▸ **Your goal**: Lay out the records as a numbered list, leaving out blank lines, from the line with "Pick the plain" to the line with "Choose the Machine", both included.

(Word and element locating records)

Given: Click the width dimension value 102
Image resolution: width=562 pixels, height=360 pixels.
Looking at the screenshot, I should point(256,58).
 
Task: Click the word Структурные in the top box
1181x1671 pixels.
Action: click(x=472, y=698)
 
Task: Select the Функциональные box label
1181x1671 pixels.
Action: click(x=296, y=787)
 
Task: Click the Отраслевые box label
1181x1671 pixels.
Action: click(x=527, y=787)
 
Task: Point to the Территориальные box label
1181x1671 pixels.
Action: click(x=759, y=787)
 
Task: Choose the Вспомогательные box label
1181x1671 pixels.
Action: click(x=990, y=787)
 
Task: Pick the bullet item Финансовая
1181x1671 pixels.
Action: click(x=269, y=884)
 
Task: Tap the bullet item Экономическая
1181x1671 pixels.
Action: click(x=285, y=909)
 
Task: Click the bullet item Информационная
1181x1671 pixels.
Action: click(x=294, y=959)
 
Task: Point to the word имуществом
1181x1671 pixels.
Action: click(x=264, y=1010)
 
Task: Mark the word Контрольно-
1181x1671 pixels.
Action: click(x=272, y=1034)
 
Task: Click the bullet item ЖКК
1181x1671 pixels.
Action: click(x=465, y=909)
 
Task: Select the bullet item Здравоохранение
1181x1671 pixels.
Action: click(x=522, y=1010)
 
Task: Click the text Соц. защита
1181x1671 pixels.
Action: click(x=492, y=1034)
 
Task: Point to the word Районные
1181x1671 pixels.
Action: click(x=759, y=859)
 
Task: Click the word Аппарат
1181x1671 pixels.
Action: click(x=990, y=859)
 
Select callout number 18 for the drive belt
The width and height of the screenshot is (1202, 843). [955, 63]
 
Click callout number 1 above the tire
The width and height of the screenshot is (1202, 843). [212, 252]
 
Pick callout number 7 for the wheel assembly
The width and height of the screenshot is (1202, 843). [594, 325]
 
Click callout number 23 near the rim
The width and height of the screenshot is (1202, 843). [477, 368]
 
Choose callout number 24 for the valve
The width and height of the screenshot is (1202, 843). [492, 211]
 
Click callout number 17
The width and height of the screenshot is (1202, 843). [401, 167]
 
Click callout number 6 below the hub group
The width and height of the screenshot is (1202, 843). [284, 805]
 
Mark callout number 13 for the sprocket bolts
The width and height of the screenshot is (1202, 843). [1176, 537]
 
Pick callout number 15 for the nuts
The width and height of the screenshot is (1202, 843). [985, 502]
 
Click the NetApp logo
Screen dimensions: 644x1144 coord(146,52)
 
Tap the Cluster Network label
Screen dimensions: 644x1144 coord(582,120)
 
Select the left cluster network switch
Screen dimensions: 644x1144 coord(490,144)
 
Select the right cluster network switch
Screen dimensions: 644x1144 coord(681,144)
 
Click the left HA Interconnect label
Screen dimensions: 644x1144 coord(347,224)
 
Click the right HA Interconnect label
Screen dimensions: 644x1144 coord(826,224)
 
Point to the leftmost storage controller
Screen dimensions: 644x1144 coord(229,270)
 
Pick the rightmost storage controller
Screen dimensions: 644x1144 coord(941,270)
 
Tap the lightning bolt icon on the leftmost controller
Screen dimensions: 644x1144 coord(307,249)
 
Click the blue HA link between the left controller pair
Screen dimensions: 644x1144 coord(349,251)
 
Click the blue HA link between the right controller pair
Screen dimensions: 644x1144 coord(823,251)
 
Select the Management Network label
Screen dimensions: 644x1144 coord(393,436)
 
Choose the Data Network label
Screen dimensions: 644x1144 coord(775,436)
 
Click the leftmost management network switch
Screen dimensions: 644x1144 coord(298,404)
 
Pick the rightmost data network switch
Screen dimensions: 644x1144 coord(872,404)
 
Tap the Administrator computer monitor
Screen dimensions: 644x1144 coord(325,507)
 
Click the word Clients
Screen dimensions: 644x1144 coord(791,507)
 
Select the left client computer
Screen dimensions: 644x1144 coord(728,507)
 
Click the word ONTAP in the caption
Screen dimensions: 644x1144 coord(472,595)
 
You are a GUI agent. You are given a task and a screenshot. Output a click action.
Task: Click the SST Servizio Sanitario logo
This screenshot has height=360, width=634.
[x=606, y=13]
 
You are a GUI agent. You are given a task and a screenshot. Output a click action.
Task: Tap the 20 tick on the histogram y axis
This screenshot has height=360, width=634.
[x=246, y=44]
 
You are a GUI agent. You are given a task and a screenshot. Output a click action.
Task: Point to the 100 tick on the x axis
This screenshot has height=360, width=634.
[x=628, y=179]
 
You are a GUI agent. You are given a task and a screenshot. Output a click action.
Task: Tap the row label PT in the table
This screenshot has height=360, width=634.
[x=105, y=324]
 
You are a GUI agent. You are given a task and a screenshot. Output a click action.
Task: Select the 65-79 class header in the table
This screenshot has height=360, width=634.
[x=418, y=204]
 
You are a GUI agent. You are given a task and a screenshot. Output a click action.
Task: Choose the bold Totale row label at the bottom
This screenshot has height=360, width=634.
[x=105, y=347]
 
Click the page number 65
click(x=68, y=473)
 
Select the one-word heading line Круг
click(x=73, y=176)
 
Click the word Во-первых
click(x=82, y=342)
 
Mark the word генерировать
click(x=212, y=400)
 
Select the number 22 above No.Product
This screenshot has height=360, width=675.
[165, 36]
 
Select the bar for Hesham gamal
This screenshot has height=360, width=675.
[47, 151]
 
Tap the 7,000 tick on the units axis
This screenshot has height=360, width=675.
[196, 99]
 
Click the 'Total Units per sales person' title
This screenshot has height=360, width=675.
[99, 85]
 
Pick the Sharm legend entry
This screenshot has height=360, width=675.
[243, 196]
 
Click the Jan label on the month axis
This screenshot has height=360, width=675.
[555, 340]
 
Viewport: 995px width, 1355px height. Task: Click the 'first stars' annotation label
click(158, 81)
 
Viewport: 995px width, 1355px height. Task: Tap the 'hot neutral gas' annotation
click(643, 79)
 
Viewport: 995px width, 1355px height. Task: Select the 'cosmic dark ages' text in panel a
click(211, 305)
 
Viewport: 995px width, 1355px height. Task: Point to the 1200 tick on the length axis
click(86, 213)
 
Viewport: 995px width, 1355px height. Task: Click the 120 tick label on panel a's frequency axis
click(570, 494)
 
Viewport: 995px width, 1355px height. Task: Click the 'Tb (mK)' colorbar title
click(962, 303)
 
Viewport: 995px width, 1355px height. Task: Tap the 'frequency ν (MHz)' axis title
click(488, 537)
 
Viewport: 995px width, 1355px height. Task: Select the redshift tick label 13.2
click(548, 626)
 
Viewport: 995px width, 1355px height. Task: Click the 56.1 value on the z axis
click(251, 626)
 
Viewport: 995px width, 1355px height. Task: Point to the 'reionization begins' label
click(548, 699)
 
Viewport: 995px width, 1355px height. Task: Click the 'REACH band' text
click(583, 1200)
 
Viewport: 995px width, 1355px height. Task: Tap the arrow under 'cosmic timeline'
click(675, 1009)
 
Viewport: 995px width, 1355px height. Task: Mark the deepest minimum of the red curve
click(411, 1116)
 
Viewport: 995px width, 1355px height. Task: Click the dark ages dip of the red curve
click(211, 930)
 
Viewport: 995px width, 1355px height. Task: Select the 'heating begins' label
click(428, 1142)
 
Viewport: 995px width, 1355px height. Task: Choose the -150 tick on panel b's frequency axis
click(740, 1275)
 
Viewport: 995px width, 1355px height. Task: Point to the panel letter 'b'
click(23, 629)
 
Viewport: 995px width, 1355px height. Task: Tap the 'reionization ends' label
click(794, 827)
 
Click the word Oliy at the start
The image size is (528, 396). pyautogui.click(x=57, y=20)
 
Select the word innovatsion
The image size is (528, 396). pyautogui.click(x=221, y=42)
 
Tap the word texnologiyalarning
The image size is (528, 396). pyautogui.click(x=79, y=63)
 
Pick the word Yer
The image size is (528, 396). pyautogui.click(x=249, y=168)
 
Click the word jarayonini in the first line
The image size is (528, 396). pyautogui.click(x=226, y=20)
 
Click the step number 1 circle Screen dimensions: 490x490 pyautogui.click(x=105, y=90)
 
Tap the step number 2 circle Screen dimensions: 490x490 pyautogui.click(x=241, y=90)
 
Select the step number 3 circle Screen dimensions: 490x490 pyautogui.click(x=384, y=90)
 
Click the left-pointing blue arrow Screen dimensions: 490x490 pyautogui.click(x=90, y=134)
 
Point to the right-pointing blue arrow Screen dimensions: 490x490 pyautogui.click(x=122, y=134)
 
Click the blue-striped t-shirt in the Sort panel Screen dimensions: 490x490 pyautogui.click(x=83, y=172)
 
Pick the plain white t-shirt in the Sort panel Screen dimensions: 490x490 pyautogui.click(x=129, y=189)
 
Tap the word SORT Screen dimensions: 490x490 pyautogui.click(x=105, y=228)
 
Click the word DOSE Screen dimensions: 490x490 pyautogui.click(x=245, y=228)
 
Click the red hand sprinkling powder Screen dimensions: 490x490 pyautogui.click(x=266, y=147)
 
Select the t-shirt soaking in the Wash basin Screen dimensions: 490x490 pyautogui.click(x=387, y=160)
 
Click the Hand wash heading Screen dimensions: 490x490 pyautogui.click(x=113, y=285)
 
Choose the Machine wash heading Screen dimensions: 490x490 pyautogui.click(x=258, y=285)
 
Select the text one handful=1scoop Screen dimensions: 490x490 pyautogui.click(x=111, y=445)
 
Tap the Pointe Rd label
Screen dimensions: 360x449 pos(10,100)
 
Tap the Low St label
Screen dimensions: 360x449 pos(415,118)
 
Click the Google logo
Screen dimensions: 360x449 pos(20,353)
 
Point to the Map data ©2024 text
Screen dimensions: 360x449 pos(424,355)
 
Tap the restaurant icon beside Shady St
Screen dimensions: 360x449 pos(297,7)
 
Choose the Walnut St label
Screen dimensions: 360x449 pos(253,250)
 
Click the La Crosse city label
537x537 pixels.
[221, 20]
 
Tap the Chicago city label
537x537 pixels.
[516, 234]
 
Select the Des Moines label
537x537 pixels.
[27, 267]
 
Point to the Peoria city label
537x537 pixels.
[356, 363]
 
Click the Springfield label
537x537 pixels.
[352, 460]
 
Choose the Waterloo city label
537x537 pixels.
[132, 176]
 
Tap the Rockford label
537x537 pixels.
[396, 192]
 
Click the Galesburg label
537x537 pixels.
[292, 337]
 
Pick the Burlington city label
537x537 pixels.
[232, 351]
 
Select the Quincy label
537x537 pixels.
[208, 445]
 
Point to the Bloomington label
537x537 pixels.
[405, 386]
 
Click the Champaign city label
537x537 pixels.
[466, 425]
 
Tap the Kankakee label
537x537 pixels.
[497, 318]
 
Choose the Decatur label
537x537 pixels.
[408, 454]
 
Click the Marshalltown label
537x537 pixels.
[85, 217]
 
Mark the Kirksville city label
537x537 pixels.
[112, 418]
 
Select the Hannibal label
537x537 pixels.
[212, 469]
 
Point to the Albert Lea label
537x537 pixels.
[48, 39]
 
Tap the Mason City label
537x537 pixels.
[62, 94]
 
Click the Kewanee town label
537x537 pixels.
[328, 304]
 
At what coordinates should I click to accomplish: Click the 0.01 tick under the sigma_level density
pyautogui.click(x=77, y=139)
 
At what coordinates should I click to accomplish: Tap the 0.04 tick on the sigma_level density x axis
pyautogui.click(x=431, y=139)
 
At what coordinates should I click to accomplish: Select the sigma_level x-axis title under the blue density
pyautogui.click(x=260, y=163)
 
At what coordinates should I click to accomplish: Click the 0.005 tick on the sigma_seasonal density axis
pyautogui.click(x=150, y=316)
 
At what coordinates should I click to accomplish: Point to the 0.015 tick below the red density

▸ **Exercise solution**:
1. Pick the plain white t-shirt in the Sort panel Screen dimensions: 490x490 pyautogui.click(x=129, y=189)
2. Tap the word SORT Screen dimensions: 490x490 pyautogui.click(x=105, y=228)
3. Click the word DOSE Screen dimensions: 490x490 pyautogui.click(x=245, y=228)
4. Click the red hand sprinkling powder Screen dimensions: 490x490 pyautogui.click(x=266, y=147)
5. Select the t-shirt soaking in the Wash basin Screen dimensions: 490x490 pyautogui.click(x=387, y=160)
6. Click the Hand wash heading Screen dimensions: 490x490 pyautogui.click(x=113, y=285)
7. Choose the Machine wash heading Screen dimensions: 490x490 pyautogui.click(x=258, y=285)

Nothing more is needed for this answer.